Netflix’s loss is Amazon’s gain, at least in kids’ programming.
Just days after the Los Gatos-based video-on-demand company let its streaming-video rights with Viacom expire, Amazon announced Tuesday a $200 million exclusive licensing deal for hundreds of popular Viacom childrens’ shows, including “SpongeBob SquarePants,” “Blue’s Clues” and “Dora the Explorer.”
The news will come as welcome relief to many parents, who last week lamented the loss of the popular programs that their kids could watch for hours on end, but may be worrisome to Netflix. With the addition of the Viacom shows — almost 4,000 episodes in all — from Nickelodeon, Nick Jr., MTV and Comedy Central, Amazon is bolstering its catalog of exclusive programming in the increasingly competitive streaming video market. The shows will be available for free for Amazon Prime subscribers
“Kids’ shows are one of the most watched TV genres on Prime Instant Video,” Bill Carr, vice president of Digital Video and Music for Amazon, said in a news release. “And this expanded deal will now bring customers the largest subscription selection of Nickelodeon and Nick Jr. TV shows online, anywhere.”
Why would Netflix give up such popular programming? Money. After inking a series of pricey streaming deals in the past year, Netflix had to look at what was most cost-effective, and it decided Viacom’s hits could be made up through other programming. “As we continue to focus on exclusive and curated content, our willingness to pay for non-exclusive, bulk content deals declines,” Netflix said in its April earnings report.

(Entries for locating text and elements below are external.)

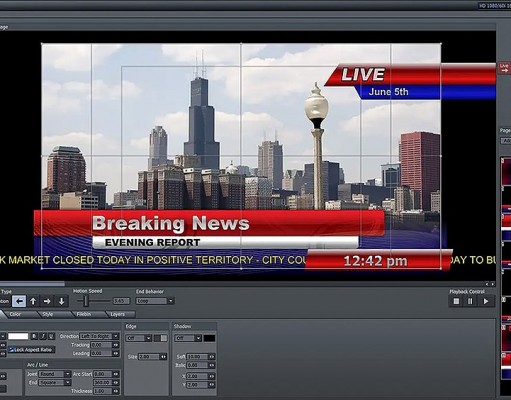This screenshot has height=400, width=511.
Task: Select the right arrow motion direction
Action: click(x=47, y=301)
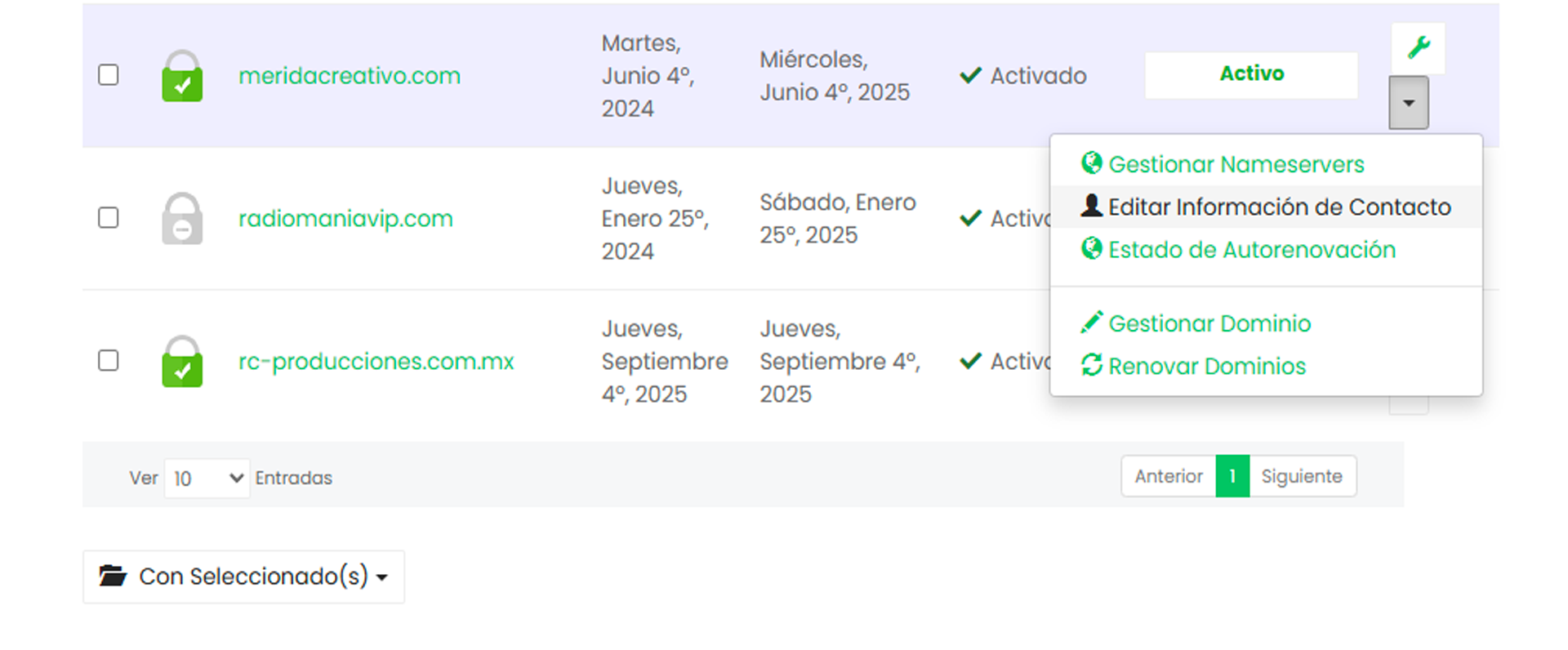Viewport: 1568px width, 650px height.
Task: Go to the Siguiente page
Action: pos(1302,476)
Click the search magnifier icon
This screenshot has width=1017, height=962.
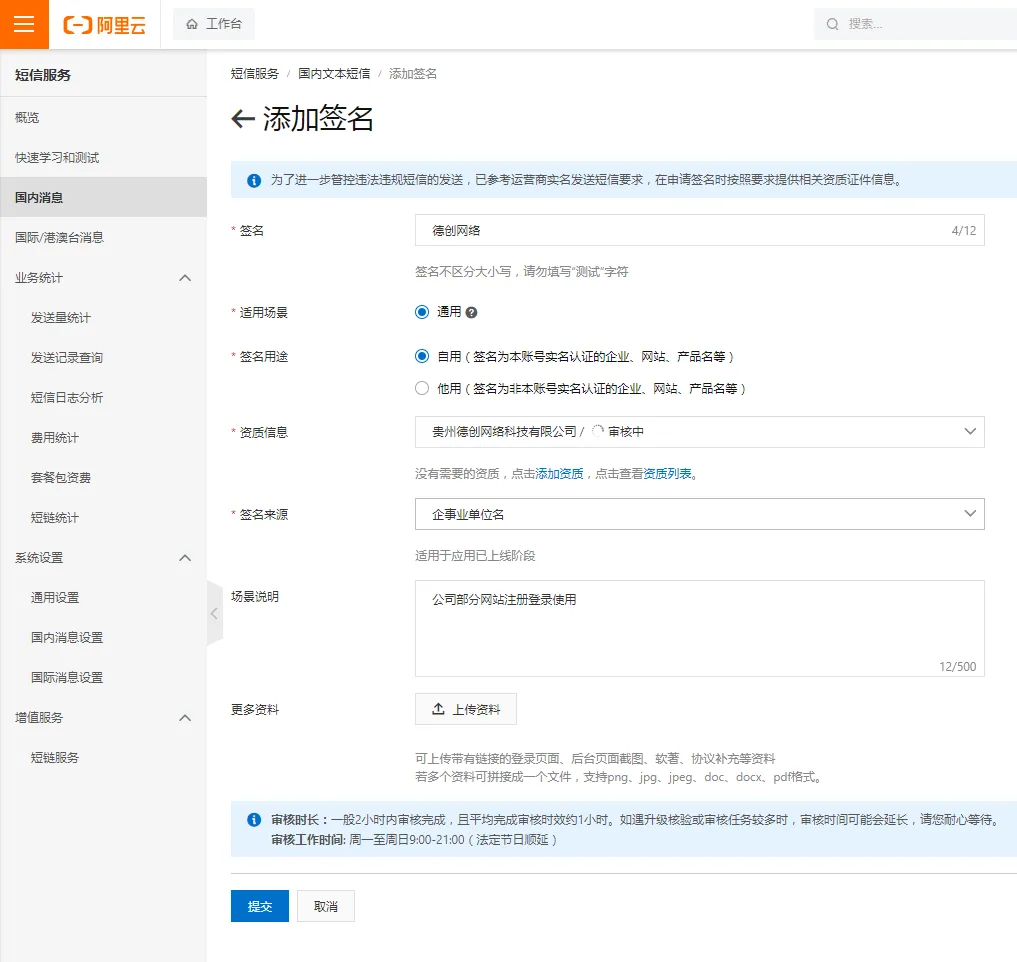pos(831,24)
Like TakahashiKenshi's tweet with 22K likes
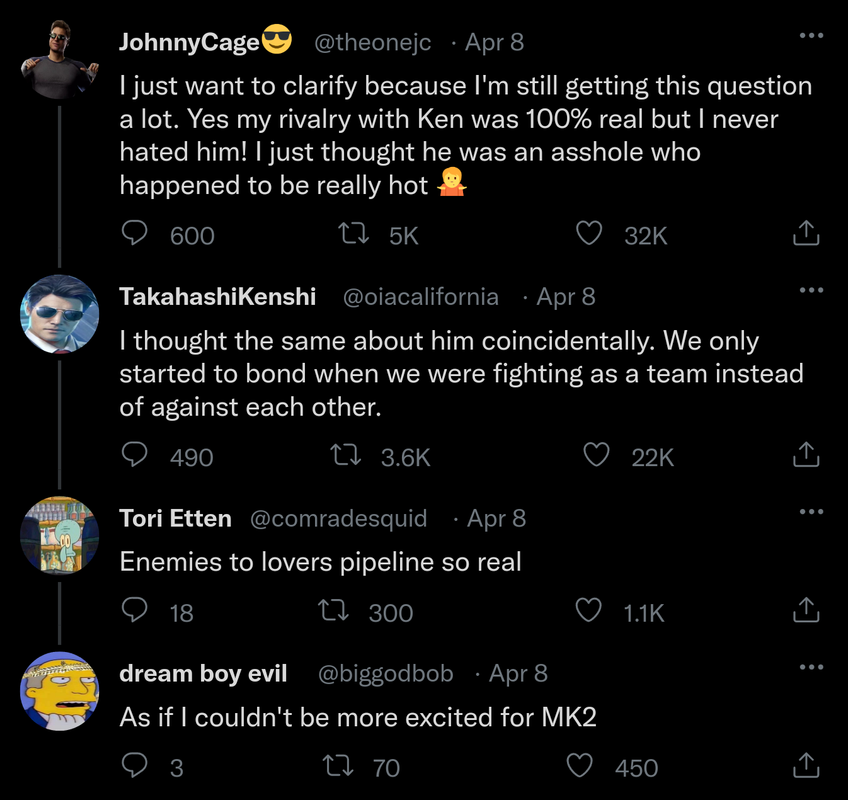This screenshot has width=848, height=800. pyautogui.click(x=597, y=456)
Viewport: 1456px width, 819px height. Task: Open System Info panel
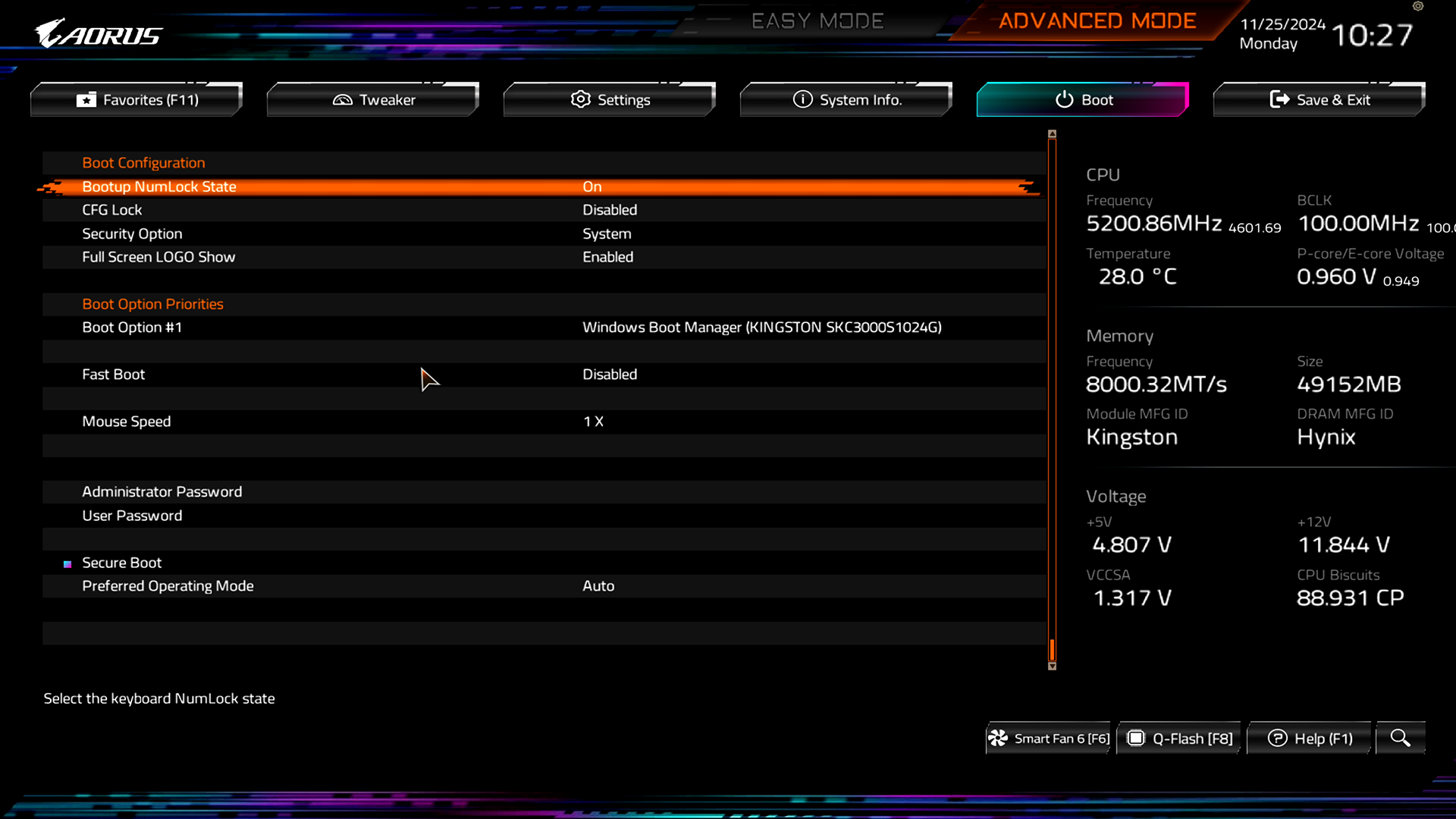[x=846, y=99]
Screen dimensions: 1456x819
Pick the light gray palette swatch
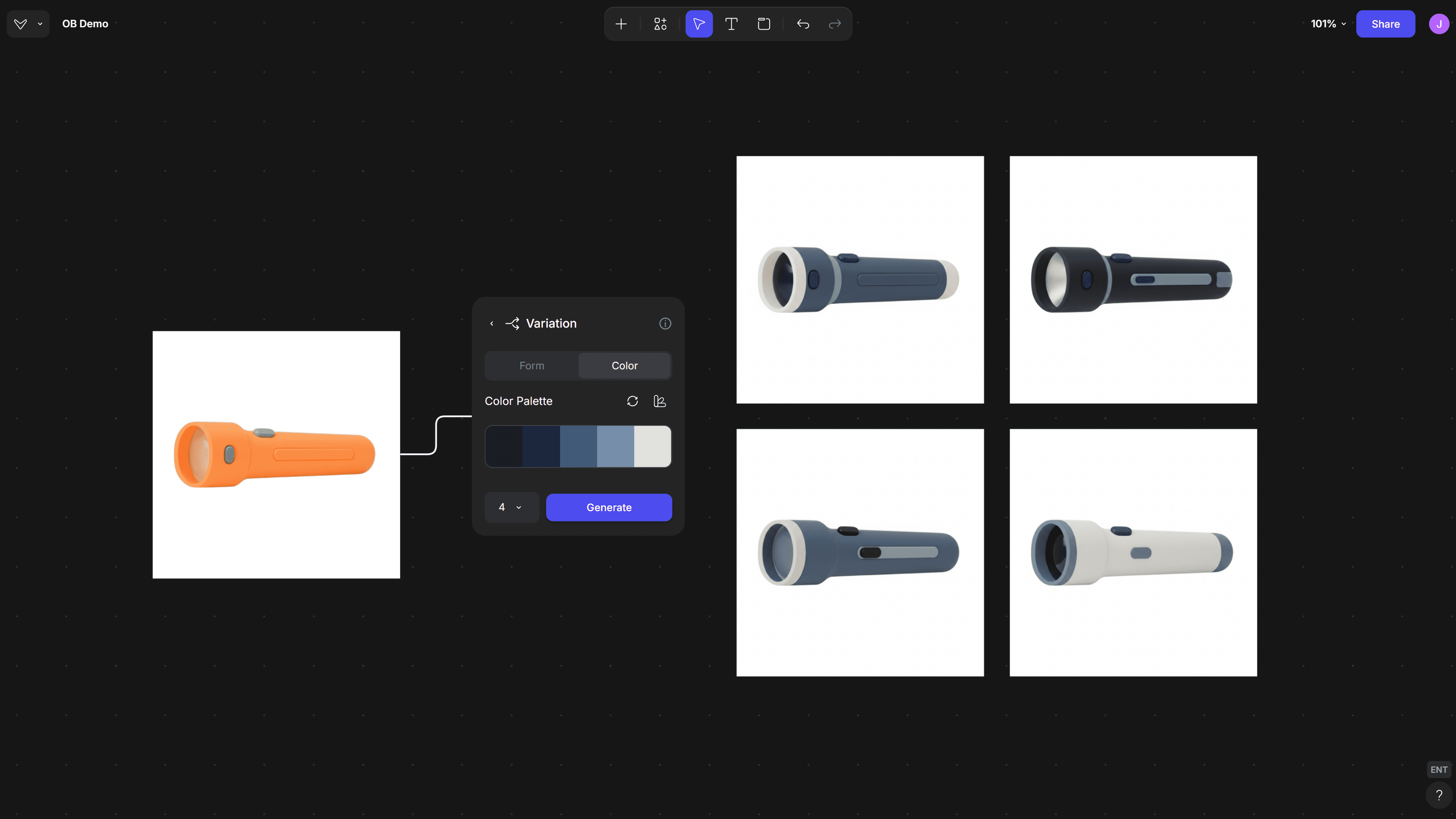[652, 447]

But Netflix’s arsenal is still stocked through an exclusive deal it signed in May with Disney and DreamWorks Animation for a slate of popular kids’ shows, such as “My Little Pony,” “Transformers” and “Jake and the Never Land Pirates.” That’s in addition to December’s blockbuster rights deal for Disney films, including Pixar’s catalog, Marvel superhero movies and the new “Star Wars” releases.
According to a new report from NPD Group, TV shows account for 80 percent of all streaming content, and 89 percent of that comes from Netflix. Hulu Plus comes in a far second, at 10 percent, and Amazon Prime lags even further, though it doubled its market share to 2 percent over the past year. “Neither pose an immediate threat to Netflix,” Russ Crupnick, NPD senior vice president of industry analysis, said in a statement.
The Viacom contract is Amazon’s biggest licensing deal to date, AllThingsD reported. And the Seattle-based Internet giant is working hard to make up the gap. It has also recently inked exclusive deals for select NBCUniversal shows, such as NBC’s “Grimm” and “Hannibal,” and USA’s “Suits” and “Covert Affairs,” and PBS’s imported hit “Downton Abbey.”